* _Stated task 1_:
Can you reproduce every line of the records below verbatim, leaving out the pictures?

* _Source document_:
Francisco de la Rosa Jiménez (March 3, 1966 – January 6, 2011) was a professional baseball pitcher. He made two appearances in Major League Baseball with the Baltimore Orioles during the 1991 season. Listed at 5' 11", 185 lbs., he threw right-handed.

Career
Born in La Romana, Dominican Republic, he developed as a ballplayer around the San Pedro de Macoris area, a hotbed of future Major League talent at the time. He signed with Toronto Blue Jays scout Epy Guerrero in 1985, and spent one season with the GCL Blue Jays, in which he went 0–1 with a 5.52 earned run average in 16 relief appearances, before being released by Toronto.

De la Rosa joined the Baltimore Orioles organization in 1988, and went 3–4 with a 4.61 ERA for the Hagerstown Suns of the Carolina League. Though he had been used primarily as a reliever, he was converted to a starter with Hagerstown in 1990, now of the double A Eastern League. In that role, De la Rosa was 9–5 with a 2.06 ERA.

* _Stated task 2_:
Can you write out the pitcher's biography above word for word, beginning at the words "Francisco de la" and stopping after "he threw right-handed."?

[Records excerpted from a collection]
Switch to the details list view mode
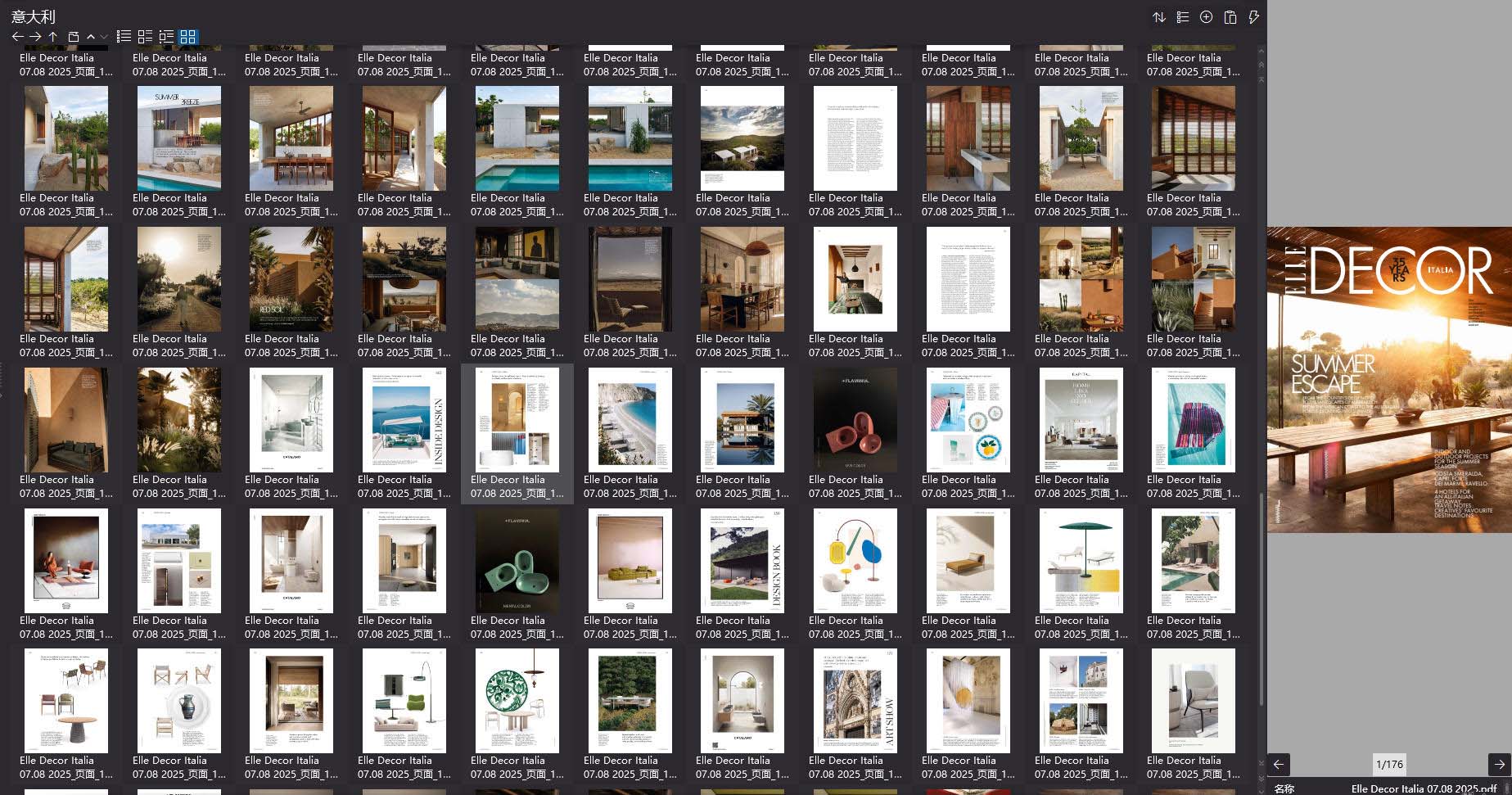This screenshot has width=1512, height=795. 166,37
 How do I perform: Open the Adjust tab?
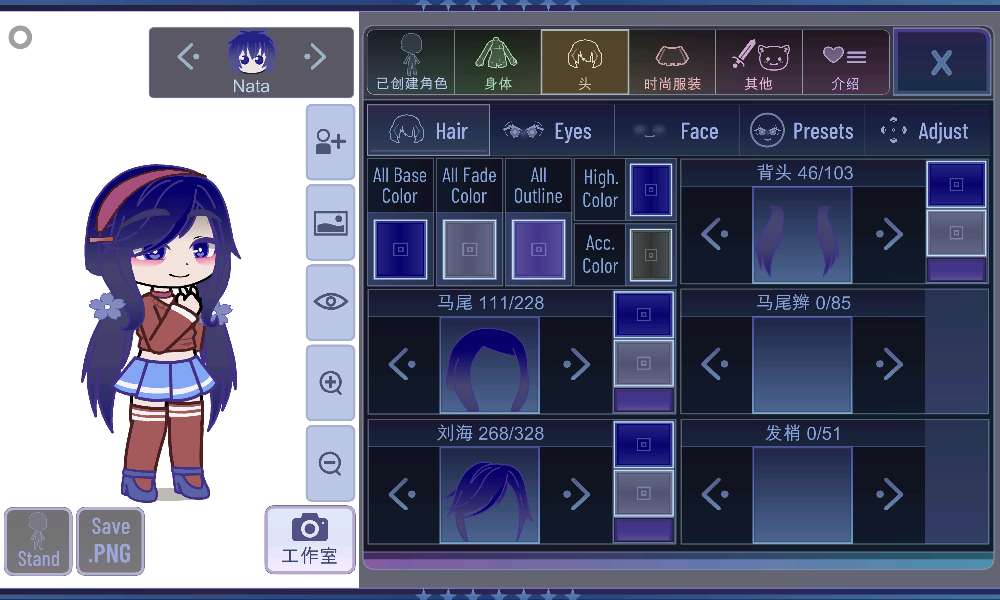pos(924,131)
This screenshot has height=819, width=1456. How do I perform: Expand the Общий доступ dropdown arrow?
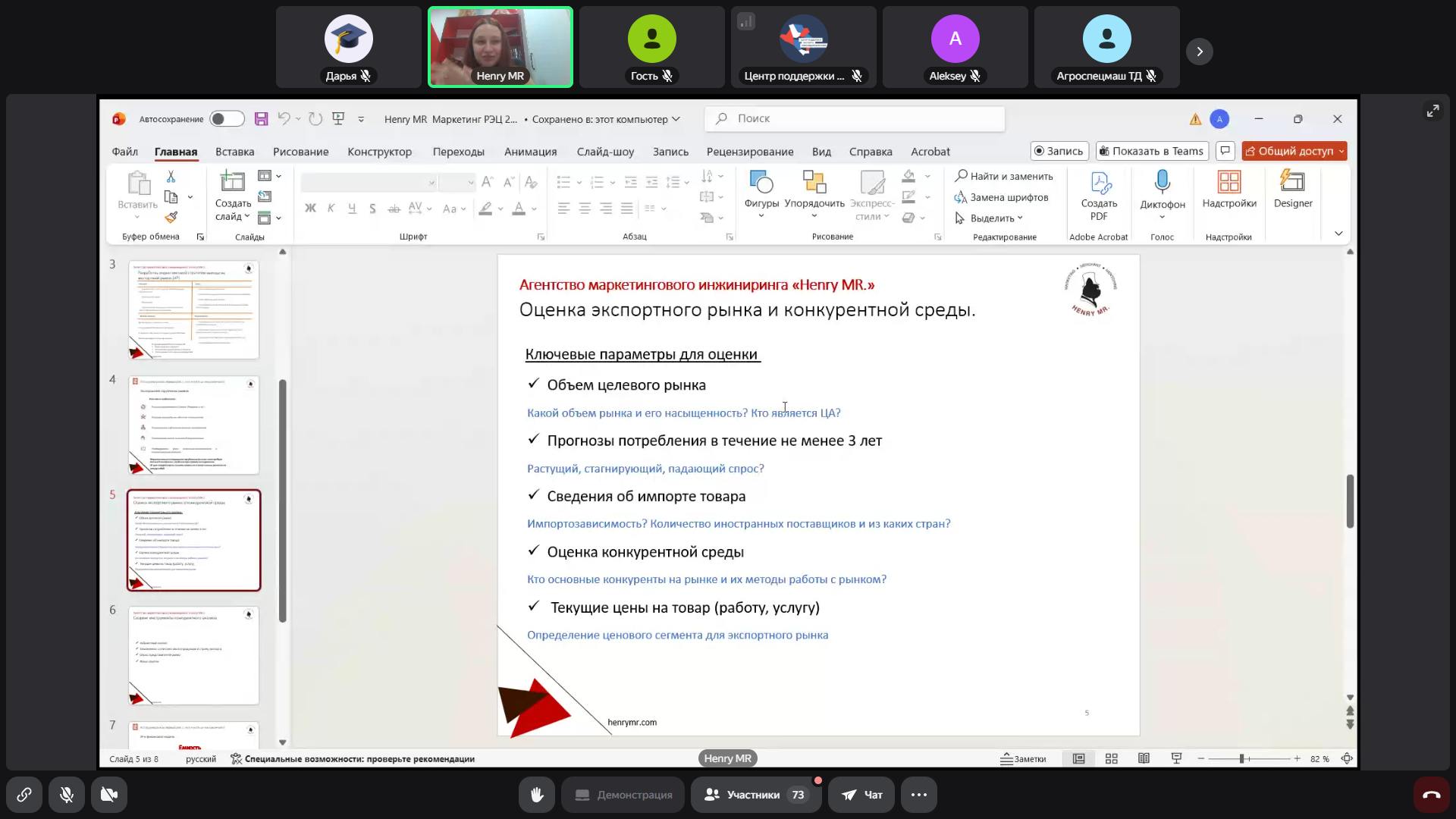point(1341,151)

* _Full response 1_:
Switch to the details list view mode
This screenshot has width=1512, height=795. 166,37
 How do I perform: Open the Adjust tab?
pos(924,131)
This screenshot has height=819, width=1456. How do I perform: Expand the Общий доступ dropdown arrow?
point(1341,151)

* _Full response 2_:
Francisco de la Rosa Jiménez (March 3, 1966 – January 6, 2011) was a professional baseball pitcher. He made two appearances in Major League Baseball with the Baltimore Orioles during the 1991 season. Listed at 5' 11", 185 lbs., he threw right-handed.